ASGA Teatime Replay: Opportunities of Targeted Grazing with John Walker, Texas A&M AgriLife
Dr. John Walker (TAMU AgriLife Research) and Haley Gosnell (who runs joined us to discuss the extensive practical targeted grazing knowledge he and his team have collected from graziers across the U.S. and Canada. John is a range livestock and wildlife specialist who focuses on vegetation and diet selection for grazing ruminants.
From 2021-2022, he and his team conducted a survey of over a 100 targeted grazing serviced providers in the U.S. and Canada, as well as parallel focus groups, on lessons learned from their experiences with targeted grazing. The survey covered a number of different landscapes (from rural to urban and private to public) and variations in vegetation, grazing scales (small to large), and grazing season lengths. This was part of an effort to update the American Sheep Industry’s 2006 Targeted Grazing Handbook.

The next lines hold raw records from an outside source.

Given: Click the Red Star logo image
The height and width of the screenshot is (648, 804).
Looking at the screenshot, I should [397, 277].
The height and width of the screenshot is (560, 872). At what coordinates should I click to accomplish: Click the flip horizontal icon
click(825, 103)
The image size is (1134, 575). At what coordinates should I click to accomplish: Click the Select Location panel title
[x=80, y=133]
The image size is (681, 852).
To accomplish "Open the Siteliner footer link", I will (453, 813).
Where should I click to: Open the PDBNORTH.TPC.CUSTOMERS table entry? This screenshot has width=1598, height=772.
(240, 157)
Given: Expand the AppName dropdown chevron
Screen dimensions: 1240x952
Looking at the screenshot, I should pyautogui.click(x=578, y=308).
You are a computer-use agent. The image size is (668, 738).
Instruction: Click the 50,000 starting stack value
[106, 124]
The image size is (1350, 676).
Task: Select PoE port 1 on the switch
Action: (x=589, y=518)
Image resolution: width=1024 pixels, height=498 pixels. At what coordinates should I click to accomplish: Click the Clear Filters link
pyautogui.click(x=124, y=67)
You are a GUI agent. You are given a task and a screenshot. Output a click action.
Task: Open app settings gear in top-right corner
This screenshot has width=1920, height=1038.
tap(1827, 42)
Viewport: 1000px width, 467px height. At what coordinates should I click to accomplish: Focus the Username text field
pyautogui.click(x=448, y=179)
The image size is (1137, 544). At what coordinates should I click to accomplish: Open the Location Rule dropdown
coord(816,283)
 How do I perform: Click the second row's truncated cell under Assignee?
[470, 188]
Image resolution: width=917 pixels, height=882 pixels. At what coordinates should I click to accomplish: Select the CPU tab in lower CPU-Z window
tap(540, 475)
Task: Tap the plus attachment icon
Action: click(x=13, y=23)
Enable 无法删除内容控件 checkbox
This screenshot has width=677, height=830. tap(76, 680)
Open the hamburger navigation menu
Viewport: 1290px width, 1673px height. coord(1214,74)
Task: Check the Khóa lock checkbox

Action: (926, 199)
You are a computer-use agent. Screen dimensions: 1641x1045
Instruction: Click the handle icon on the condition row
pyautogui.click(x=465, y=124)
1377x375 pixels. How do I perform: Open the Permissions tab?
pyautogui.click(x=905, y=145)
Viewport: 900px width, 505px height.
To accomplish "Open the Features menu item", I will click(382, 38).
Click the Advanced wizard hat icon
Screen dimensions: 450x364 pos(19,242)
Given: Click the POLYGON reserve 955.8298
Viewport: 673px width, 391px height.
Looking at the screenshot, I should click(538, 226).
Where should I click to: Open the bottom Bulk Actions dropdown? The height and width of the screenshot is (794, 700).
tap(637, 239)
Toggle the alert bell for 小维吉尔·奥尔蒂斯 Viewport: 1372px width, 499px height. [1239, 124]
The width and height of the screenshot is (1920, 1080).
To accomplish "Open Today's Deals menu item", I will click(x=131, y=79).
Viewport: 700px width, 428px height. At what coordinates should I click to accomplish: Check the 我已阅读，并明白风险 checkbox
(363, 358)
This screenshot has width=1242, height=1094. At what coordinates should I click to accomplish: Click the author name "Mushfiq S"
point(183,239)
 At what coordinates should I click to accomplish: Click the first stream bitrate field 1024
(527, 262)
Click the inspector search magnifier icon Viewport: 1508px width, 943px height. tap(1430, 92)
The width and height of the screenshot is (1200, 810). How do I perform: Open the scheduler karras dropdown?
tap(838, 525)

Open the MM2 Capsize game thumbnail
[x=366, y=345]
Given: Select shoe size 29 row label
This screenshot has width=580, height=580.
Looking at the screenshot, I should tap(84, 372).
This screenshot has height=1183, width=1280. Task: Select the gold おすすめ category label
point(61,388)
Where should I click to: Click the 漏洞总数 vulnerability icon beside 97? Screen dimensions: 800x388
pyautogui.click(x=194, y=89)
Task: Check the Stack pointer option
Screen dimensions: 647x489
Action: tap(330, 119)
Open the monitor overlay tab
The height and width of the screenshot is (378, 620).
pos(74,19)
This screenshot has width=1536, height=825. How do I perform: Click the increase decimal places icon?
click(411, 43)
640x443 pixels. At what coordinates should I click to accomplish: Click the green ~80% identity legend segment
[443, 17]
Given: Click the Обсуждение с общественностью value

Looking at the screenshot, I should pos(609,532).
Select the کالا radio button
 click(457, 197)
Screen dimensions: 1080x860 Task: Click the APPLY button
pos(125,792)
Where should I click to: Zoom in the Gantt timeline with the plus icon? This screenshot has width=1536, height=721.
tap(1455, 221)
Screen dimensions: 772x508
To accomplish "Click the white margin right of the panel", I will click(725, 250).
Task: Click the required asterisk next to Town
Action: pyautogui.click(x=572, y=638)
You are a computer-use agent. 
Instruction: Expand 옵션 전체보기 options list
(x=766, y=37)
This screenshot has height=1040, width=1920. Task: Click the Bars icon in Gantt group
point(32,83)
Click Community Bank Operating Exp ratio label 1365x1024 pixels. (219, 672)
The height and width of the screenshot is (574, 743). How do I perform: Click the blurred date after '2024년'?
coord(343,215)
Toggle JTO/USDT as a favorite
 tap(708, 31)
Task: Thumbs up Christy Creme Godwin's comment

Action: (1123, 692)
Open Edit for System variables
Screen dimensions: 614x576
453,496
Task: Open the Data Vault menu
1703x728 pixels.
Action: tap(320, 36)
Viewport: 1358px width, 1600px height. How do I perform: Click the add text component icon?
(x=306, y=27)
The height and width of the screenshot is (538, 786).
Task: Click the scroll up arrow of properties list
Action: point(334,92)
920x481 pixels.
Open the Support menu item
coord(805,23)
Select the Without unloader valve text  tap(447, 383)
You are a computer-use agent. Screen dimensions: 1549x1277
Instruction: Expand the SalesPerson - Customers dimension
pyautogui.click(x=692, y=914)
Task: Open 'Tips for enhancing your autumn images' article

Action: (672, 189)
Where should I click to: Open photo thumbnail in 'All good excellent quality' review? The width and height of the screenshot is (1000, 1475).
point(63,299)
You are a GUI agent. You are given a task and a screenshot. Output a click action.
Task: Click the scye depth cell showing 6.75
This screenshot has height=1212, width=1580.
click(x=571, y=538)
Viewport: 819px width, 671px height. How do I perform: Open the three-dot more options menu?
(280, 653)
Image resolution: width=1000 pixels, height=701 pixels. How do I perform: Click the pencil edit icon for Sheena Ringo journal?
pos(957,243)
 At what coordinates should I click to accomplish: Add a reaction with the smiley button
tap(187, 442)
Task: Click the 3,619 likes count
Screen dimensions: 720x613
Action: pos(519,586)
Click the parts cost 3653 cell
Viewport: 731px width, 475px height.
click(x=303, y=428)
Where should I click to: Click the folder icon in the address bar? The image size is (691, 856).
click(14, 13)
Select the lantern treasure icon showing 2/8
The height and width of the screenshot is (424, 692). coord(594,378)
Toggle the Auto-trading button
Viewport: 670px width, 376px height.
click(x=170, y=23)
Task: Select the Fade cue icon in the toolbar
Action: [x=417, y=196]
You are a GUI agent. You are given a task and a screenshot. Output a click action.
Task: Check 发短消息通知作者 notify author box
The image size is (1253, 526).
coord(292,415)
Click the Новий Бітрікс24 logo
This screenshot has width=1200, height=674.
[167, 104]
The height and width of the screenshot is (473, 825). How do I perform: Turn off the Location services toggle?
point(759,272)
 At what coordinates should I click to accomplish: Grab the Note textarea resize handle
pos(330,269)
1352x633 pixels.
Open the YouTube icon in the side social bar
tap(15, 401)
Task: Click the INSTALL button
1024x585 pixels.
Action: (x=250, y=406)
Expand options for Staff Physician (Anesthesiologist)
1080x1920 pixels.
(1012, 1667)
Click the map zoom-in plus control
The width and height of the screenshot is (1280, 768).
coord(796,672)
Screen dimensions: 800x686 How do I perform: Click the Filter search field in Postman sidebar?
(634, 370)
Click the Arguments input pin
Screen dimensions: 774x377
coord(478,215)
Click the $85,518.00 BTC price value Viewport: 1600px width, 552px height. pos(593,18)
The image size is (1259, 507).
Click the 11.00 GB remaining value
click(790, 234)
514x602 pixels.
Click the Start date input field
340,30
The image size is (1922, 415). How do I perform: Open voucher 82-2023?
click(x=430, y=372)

John discussed the results of the survey and its insights into targeted grazing.
Hosts: Kevin Richardson (ASGA), Caroline Owens (ASGA Board Member), and Carl Berntsen from AgriSolar Clearinghouse / NCAT
This Teatime is part of a series co-hosted and sponsored by the AgriSolar Clearing House team. We thank them for their generous support and for adding their expertise to the Teatime events!
About the Speakers:
Dr. John Walker, Professor, Range Specialist: I am a Professor and Resident Director of Research at the Texas A&M AgriLife Research & Extension Center in San Angelo, Texas. My responsibilities include providing leadership to a multi-disciplinary team of six scientists that develop new technologies for increasing the efficiency and sustainability of range livestock and wildlife production. My research interest relates to developing new technologies for modifying diet selection of grazing ruminants. It has long been known that livestock grazing affects the botanical composition of vegetation communities. By avoiding some plant species and preferring others, livestock provide a competitive advantage to plants that are avoided, which allows them to increase and often dominate a site. Grazing systems were developed to help overcome this adverse effect of selective grazing on rangeland composition. I am interested in directly modifying the grazing habits of livestock through selective breeding, nutritional interventions and learning. In conjunction with this research, I have developed near-infrared spectroscopy calibrations that use fecal spectra to predict the botanical composition of diets.